C'est ce qui se dégage d'un projet pilote de neuf mois,
mené avec la collaboration d'une centaine de patients
hypertendus dans neuf pharmacies de la région de Québec.
Isabelle Chabot, Jocelyne Moisan et Jean-Pierre Grégoire,
de la Faculté de pharmacie, et leur collègue de
la Faculté de médecine, Alain Milot, ont comparé
l'évolution de l'état de santé de 41 sujets
hypertendus qui ont fait l'objet d'un suivi rigoureux dans quatre
pharmacies de quartier à celui de 59 sujets qui ont eu
droit au suivi habituel dans cinq autres pharmacies. Les chercheurs
avaient mis à la disposition des pharmaciens du premier
groupe un logiciel d'aide à la décision servant
à mieux structurer leur intervention auprès des
clients hypertendus.
Les résultats rapportés par les chercheurs dans
un récent numéro de la revue scientifique The
Annals of Pharmacotherapy révèlent un effet
très positif de l'intervention sur les sujets du groupe
expérimental puisque leur tension artérielle a
baissé de huit points en moyenne alors que celle du groupe
témoin demeurait stable. De plus, le pourcentage de cas
où l'hypertension était sous contrôle est
passé de 42 % à 69 % dans le groupe qui profitait
de l'intervention structurée. Les chercheurs rapportent
également une hausse de l'observance du traitement pharmacologique,
qui est passée de 61 % à 92 %, ainsi que de la
pratique régulière d'activités physiques
(recommandée aux hypertendus), qui a bondi de 42 % à
85 %. Ces effets positifs ne se sont pas manifestés chez
les sujets du groupe "faibles revenus", rapportent
toutefois les chercheurs.
L'outil informatique s'est donc avéré utile, même
si peu de pharmaciens en ont exploité toutes les possibilités,
souligne Jocelyne Moisan. "Si on devait généraliser
le recours à ce logiciel, on pourrait le simplifier et
obtenir les mêmes effets positifs pour les patients",
fait-elle valoir.
La prise de la tension artérielle dans les pharmacies
a commencé il y a une dizaine d'années et elle
s'est intensifiée depuis cinq ans. Les pharmaciens ont
l'opportunité d'assurer le suivi des patients hypertendus
lorsque ceux-ci renouvellent leur prescription de médicaments.

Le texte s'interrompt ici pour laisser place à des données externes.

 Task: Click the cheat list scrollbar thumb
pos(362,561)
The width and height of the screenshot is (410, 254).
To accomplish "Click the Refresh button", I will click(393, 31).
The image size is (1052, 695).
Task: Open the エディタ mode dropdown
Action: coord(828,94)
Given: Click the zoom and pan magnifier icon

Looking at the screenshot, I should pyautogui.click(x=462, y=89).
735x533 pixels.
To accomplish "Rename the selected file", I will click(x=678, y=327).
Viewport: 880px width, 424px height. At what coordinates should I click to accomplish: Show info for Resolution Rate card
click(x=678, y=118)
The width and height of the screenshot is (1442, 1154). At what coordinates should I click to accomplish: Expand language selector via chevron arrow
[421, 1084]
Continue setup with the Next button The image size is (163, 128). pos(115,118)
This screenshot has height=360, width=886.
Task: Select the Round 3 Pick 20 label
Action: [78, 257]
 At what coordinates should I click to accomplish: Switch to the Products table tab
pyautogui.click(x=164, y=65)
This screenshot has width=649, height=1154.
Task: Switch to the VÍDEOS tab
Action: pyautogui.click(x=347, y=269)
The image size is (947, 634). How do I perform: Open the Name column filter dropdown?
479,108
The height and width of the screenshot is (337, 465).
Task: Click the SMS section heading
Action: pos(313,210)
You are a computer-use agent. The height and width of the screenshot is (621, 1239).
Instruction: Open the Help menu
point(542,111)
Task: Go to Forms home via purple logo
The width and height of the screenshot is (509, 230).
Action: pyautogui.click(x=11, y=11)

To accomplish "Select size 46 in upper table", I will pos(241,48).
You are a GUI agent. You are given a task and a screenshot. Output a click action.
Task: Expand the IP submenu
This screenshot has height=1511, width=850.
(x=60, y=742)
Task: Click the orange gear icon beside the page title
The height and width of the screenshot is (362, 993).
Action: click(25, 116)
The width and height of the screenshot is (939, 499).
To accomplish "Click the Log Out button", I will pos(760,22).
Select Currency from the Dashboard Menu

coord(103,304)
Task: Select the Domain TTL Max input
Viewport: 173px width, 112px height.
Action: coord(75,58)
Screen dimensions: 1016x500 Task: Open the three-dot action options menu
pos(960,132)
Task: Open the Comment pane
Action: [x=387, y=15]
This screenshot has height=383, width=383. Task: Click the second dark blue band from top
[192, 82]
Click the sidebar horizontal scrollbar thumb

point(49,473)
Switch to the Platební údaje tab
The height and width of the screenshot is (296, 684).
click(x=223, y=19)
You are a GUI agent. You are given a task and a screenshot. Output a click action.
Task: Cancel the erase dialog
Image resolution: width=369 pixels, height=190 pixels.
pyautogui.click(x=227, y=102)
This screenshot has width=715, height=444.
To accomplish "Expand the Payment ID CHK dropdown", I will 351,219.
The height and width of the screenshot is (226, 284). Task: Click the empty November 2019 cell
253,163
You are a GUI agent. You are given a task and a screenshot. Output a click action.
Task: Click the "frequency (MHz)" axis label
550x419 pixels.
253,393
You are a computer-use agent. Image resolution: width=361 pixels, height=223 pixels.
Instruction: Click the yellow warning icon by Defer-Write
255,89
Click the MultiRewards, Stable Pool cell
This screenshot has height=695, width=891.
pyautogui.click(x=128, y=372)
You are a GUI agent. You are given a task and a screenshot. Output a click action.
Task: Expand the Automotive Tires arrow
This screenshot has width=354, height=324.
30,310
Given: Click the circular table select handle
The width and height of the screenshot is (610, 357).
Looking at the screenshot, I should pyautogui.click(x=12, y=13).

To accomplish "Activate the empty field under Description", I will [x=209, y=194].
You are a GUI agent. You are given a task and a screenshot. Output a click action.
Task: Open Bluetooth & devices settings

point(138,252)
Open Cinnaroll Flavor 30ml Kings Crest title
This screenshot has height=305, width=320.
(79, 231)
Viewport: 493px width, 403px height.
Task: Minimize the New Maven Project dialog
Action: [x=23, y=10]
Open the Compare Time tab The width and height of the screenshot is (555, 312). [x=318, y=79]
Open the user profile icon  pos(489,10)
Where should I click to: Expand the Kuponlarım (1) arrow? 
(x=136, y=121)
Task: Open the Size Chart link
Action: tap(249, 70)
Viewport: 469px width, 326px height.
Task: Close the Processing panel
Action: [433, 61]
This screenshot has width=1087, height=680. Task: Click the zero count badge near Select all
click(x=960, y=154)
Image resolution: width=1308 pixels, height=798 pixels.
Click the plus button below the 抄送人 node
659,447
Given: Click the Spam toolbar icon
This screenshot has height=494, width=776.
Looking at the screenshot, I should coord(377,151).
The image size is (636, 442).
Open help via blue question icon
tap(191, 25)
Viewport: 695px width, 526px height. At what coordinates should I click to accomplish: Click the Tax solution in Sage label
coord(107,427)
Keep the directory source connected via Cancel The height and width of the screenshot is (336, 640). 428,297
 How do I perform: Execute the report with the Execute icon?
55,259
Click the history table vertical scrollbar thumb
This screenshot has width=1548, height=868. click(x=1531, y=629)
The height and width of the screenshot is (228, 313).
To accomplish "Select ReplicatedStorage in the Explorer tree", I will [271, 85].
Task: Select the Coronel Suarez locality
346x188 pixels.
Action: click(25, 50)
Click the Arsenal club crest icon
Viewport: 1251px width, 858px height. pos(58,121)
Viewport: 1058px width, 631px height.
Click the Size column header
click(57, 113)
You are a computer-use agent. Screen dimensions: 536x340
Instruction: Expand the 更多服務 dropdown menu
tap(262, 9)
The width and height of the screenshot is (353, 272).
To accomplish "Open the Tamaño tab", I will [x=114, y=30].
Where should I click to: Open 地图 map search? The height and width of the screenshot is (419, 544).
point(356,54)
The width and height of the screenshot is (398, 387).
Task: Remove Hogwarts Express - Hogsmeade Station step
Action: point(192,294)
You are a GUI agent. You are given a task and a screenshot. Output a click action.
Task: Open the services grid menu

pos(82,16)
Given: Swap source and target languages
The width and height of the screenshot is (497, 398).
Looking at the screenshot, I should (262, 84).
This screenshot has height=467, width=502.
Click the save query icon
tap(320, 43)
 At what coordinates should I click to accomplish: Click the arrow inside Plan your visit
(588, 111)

Cependant, la plupart des programmes de suivi ajoutent une charge
de travail considérable aux pharmaciens, ce qui rend difficile
leur intégration au travail quotidien, d'où l'intérêt
d'un outil informatisé d'aide à la décision
qui allégerait ce fardeau. "À la lumière
des résultats obtenus dans notre étude, un tel
outil mériterait d'être mis à la disposition
des pharmaciens", estime Jocelyne Moisan. Soulignons que
l'hypertension touche plus de 20 % de la population nord-américaine.